Mon, Jul 06, 2009
Plans Being Developed For Recovery
A submarine sent to look for the Cockpit Voice and Data
Recorders from the Yemenia Airlines Airbus A310 which crashed off
the coast of Comoros Tuesday has detected the signals from the
black boxes. Officials are now planning how to recover them.
The plane went down Tuesday after missing an approach to Moroni
airport in the Yemeni capital. 152 were killed, but a young woman,
now reported to be a 12 year old girl, survived. The Associated
Press reports she was found holding on to some debris in the
water.
The weather was bad at the time of the crash, with heavy
thunderstorms and winds gusting up to 70 miles per hour.
In a one-line
statement, the French accident investigation authority BEA said it
did not know when the aircraft's CVR and CDR would be recovered,
but Yemeni officials said they should have them "within days"

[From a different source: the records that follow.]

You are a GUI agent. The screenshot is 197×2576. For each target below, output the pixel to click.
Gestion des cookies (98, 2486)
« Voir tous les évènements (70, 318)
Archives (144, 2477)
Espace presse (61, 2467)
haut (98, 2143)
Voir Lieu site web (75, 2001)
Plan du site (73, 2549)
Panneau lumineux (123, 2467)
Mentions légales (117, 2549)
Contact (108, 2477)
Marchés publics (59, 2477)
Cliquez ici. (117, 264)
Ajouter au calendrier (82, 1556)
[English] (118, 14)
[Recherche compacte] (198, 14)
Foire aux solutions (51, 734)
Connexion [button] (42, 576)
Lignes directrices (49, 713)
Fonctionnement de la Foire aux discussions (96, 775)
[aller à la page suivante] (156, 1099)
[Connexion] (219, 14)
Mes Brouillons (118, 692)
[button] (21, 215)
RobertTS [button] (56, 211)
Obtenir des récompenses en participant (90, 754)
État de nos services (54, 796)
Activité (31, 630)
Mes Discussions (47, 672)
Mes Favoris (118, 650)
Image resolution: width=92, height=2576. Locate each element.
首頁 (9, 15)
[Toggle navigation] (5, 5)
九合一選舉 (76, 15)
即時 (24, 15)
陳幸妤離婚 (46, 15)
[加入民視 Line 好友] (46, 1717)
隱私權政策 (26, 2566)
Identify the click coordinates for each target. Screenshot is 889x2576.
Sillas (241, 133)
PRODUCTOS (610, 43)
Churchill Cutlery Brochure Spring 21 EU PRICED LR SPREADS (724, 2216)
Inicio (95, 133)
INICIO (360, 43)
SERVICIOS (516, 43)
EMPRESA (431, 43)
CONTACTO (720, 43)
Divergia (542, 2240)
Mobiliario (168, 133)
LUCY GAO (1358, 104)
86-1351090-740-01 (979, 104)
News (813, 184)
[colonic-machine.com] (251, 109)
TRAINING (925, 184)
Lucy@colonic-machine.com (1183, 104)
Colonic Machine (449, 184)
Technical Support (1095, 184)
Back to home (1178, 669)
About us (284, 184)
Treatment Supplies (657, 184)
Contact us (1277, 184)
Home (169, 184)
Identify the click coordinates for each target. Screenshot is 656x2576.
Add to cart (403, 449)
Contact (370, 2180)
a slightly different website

according to the AP. The chief of Yemen's Civil Aviation Authority,
Hamed Ahmad Faraj, said special equipment was being brought from
Djibouti by the French to help in the search.
Meanwhile, thousands gathered over the weekend in France to
protest the condition of Yemenia Airlines equipment flying between
Marseilles and Moroni. Protesters said Yemenia uses newer, safer
planes on the European legs of the flight, but switches to
airplanes with serious safety issues for the final segments.
Yemenia has suspended operations between Marseilles and Moroni for
an "indefinite period" following the protests.